Poor RBD performance as LIO-TCMU iSCSI target

DongyuanPan commented 6 years ago

Hi~ I am a senior university student and I've been learning ceph and iscsi recently.

I'm using fio to test the performance of the RBD,but performance degradation when using RBDs with LIO-TCMU.

My test is mainly about the performance of the RBD as a target using LIO_TCMU、the performance of the RBD itself (no iSCSI or LIO-TCMU)、the performance of the RBD as a target using TGT.

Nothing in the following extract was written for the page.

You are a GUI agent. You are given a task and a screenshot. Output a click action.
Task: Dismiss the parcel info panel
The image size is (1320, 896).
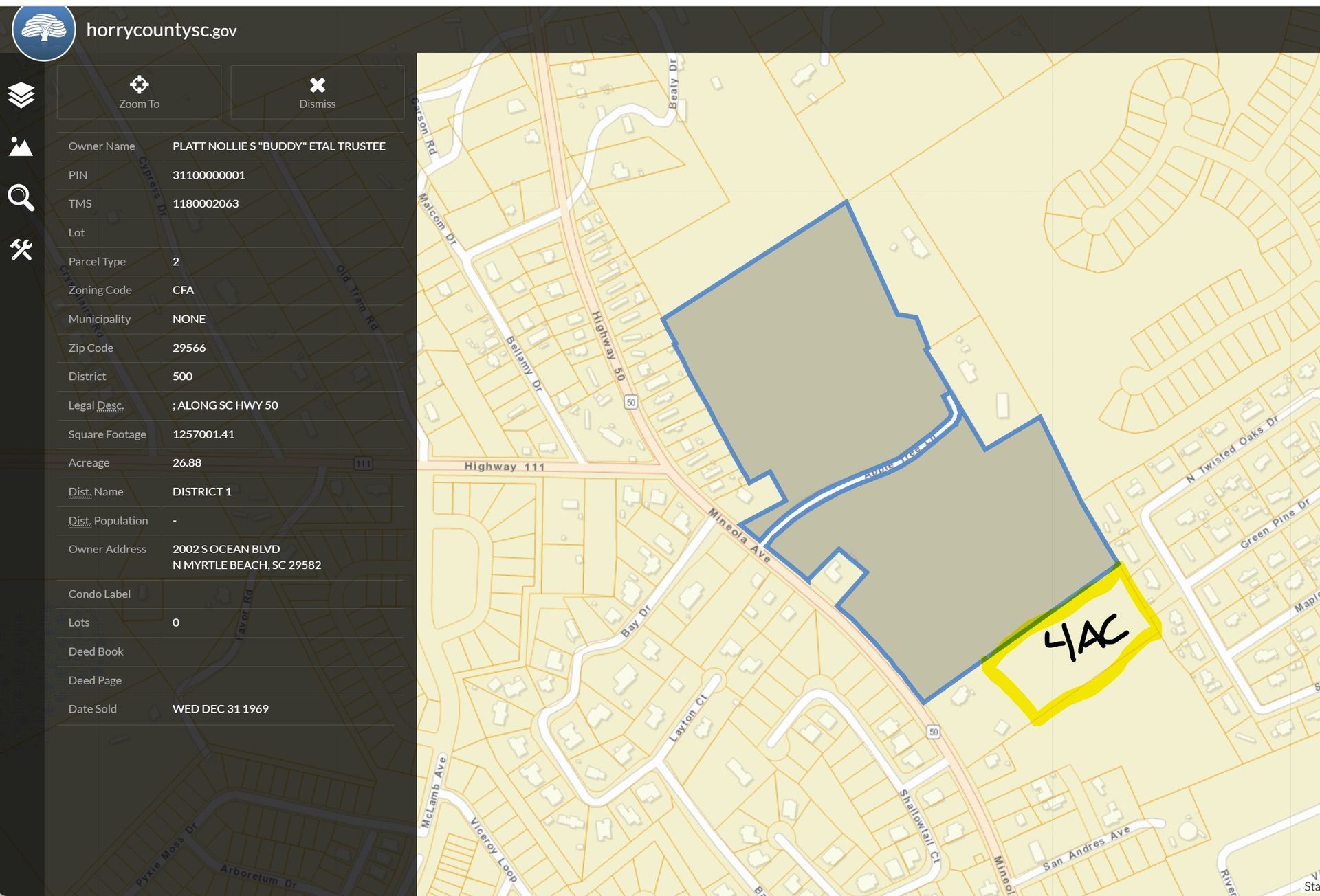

Details about the test environment:

Single node test "cluster" (osd pool default size = 1) with Ceph (version 12.2.2)
CentOS 7.4 (3.10.0-693.11.6.el7.x86_64)
fio-2.99 tcmu-runner-1.3.0-re4
16 OSD and osd_objectstore is bluestore
rbd default features = 3

I use targetcli(or tgtadm) to create target device and use initiator to login it.And then，I use fio to test the device. 1）the performance of the RBD itself (no iSCSI or LIO-TCMU) rbd create image-10 --size 102400 (rbd default features = 3) fio test config

[global]
#logging
#write_iops_log=write_iops_log
#write_bw_log=write_bw_log
#write_lat_log=write_lat_log
ioengine=rbd
clientname=admin
pool=rbd
rbdname=image-10
rw=randwrite
bs=4k
numjobs=4
buffered=0
runtime=180
group_reporting=1

[rbd_iodepth32]
iodepth=128
#write_iops_log=write_rbd_default_feature_one
#log_avg_msec=1000

performance: 35-40 K IOPS

2)the performance of the RBD as a target using TGT. create lun: tgtadm --lld iscsi --mode logicalunit --op new --tid 1 --lun 1 --backing-store rbd/image-10 --bstype rbd

initiator iscsiadm -m node --targetname iqn.2018-01.com.example02:iscsi -p 192.168.x.x:3260 -l

the lun was mounted as /dev/sdw

fio test

[global]
bs=4k
ioengine=libaio
iodepth=128
direct=1
#sync=1
runtime=30
size=60G
buffered=0
#directory=/mnt
numjobs=4
filename=/dev/sdw
group_reporting=1

[rand-write]
time_based
write_iops_log=write_tgt_default_feature_three
log_avg_msec=1000
rw=randwrite
#stonewall

performance: 18-20K IOPS

3）the performance of the RBD as a target using LIO_TCMU use targetcli to create lun and tpg default_cmdsn_depth=512. initiator side node.session.cmds_max = 2048 node.session.queue_depth = 1024

fio
[global]
bs=4k
ioengine=libaio
iodepth=128
direct=1
#sync=1
runtime=180
size=50G
buffered=0
#directory=/mnt
numjobs=4
filename=/dev/sdv
group_reporting=1

[rand-write]
time_based
write_iops_log=write_tgt_default_feature_three
log_avg_msec=1000
rw=randwrite
#stonewall

/dev/sdv backend image-10

performance: 7K IOPS

I found an issue similar to me, but I still haven't found the problem http://lists.ceph.com/pipermail/ceph-users-ceph.com/2014-October/044021.html http://lists.ceph.com/pipermail/ceph-users-ceph.com/2014-December/045347.html

Thanks for any help anyone can provide!

mikechristie commented 6 years ago

We are just starting to investigate performance.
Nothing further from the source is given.